[[ TASK MATERIAL open ]]

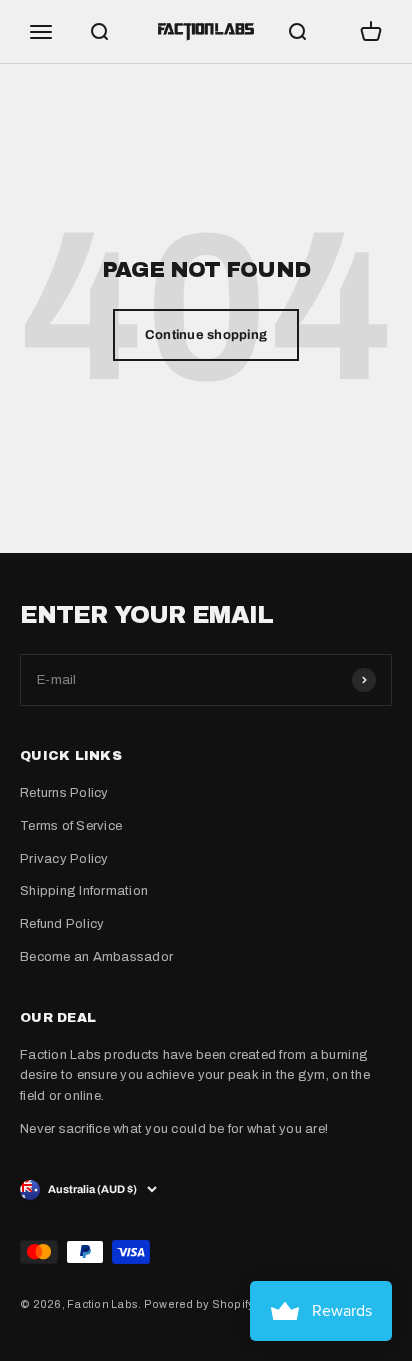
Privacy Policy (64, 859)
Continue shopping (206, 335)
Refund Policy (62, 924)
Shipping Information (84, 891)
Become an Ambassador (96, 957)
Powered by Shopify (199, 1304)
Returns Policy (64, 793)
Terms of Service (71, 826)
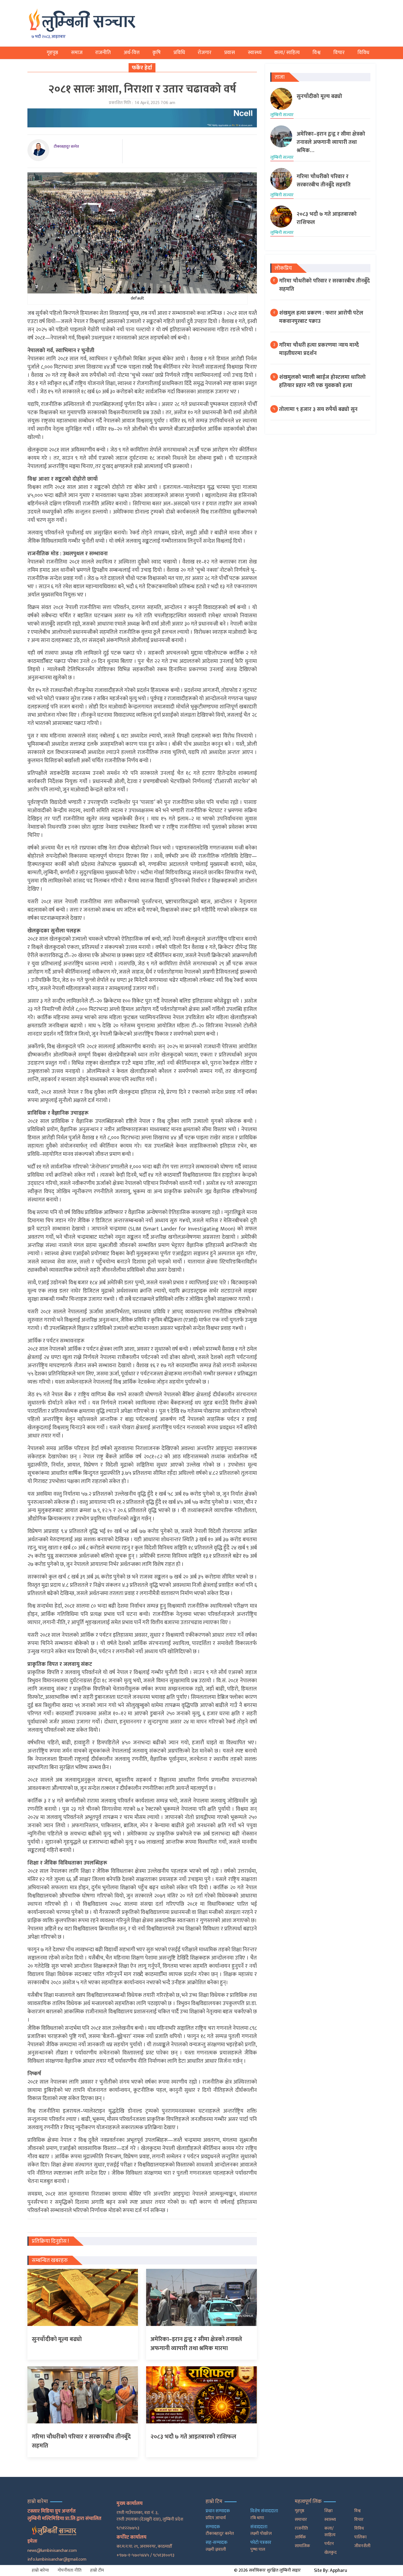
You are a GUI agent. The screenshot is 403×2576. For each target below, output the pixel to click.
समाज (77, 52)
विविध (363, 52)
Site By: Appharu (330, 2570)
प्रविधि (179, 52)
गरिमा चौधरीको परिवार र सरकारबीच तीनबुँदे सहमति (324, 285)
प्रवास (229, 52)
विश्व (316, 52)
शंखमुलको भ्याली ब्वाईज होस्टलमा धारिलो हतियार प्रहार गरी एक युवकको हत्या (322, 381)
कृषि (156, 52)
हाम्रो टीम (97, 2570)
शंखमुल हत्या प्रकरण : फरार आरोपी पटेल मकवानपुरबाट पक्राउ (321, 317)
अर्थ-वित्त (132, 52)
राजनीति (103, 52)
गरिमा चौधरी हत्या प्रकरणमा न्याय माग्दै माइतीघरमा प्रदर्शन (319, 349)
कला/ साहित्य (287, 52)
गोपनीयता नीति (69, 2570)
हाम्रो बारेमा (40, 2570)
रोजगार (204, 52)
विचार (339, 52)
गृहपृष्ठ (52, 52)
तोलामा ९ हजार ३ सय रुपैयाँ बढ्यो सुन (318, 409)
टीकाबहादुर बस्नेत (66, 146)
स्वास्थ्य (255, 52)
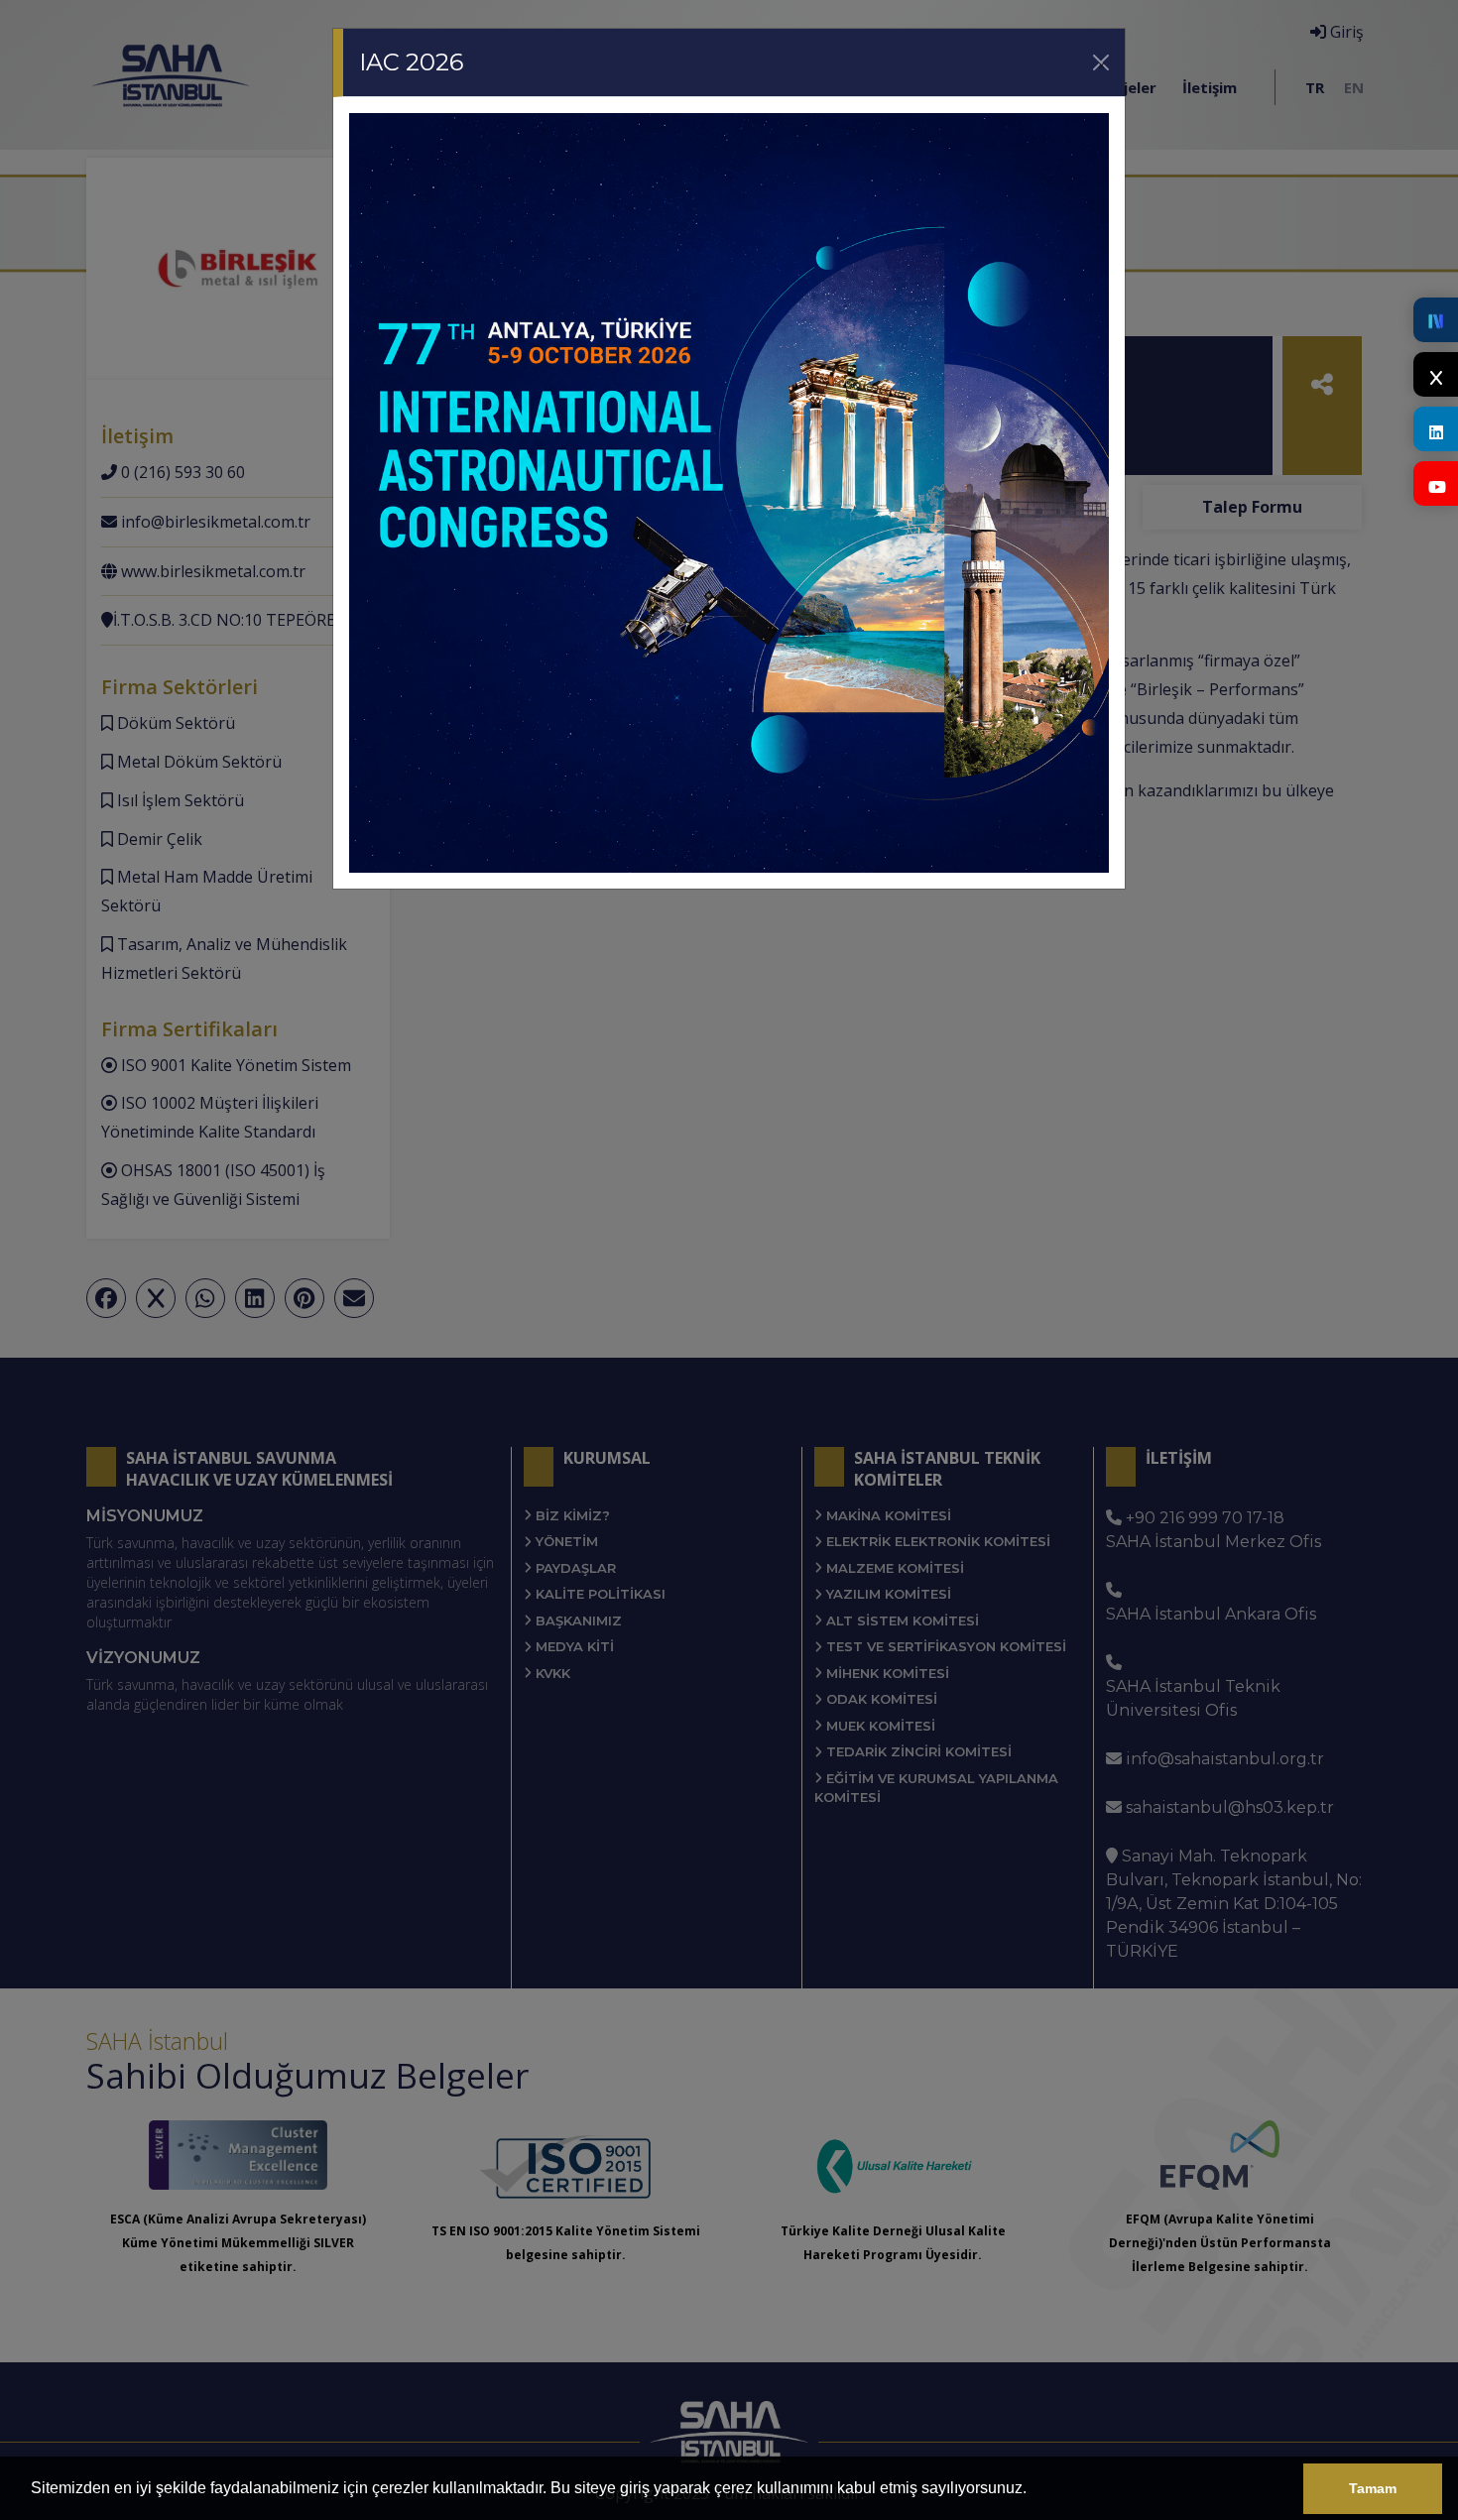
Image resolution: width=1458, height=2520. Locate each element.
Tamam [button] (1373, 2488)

[[ TASK MATERIAL closed ]]
[[ TASK MATERIAL open ]]

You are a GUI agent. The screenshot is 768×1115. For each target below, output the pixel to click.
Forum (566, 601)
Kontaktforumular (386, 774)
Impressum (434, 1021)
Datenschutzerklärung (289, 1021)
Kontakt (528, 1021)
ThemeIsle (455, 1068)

[[ TASK MATERIAL closed ]]
[[ TASK MATERIAL open ]]

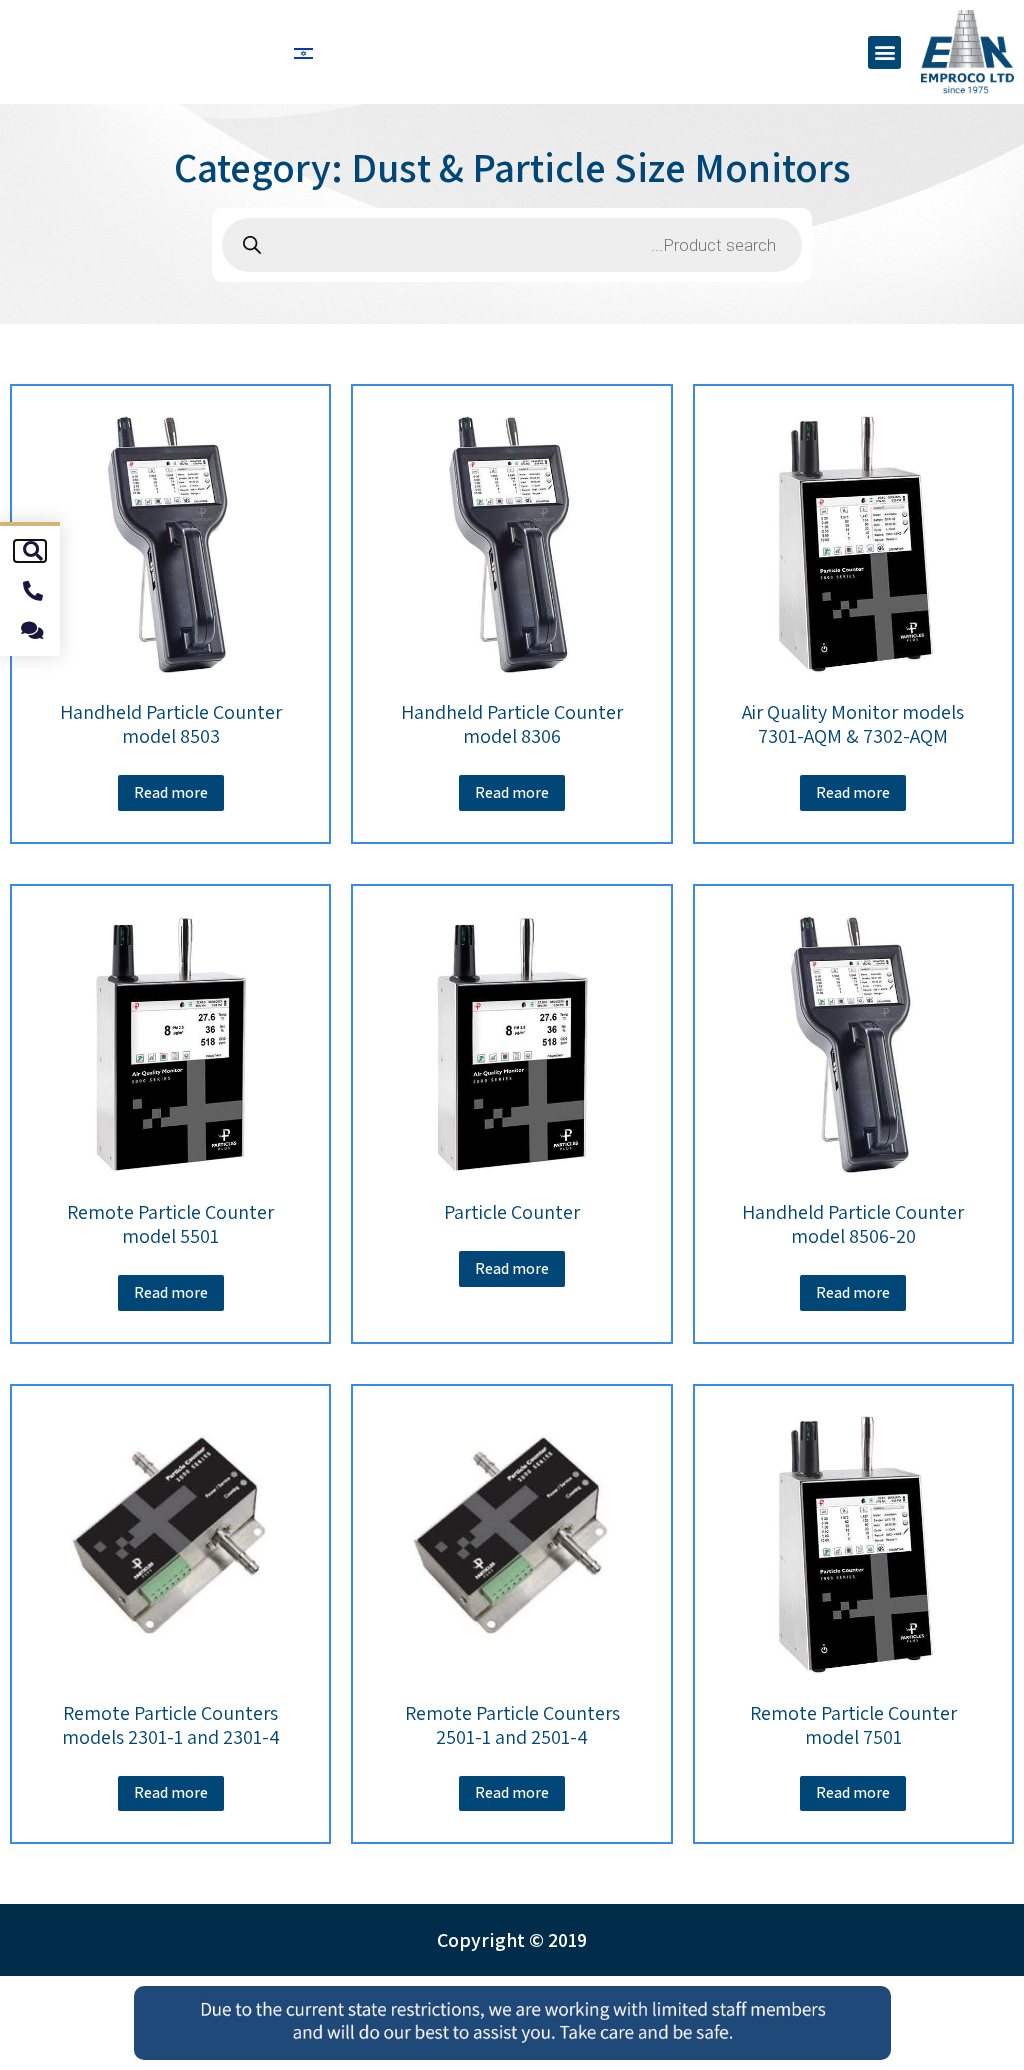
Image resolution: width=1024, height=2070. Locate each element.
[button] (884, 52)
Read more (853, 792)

[[ TASK MATERIAL closed ]]

**AIM OF THE EXERCISE**
Copy out every line of the data that includes the word "resolution".

**SOLUTION TO THE EXERCISE**
Image resolution: width=1458, height=2520. Locate each element.
Image resolution: width=1024, height=2070. Locate each element.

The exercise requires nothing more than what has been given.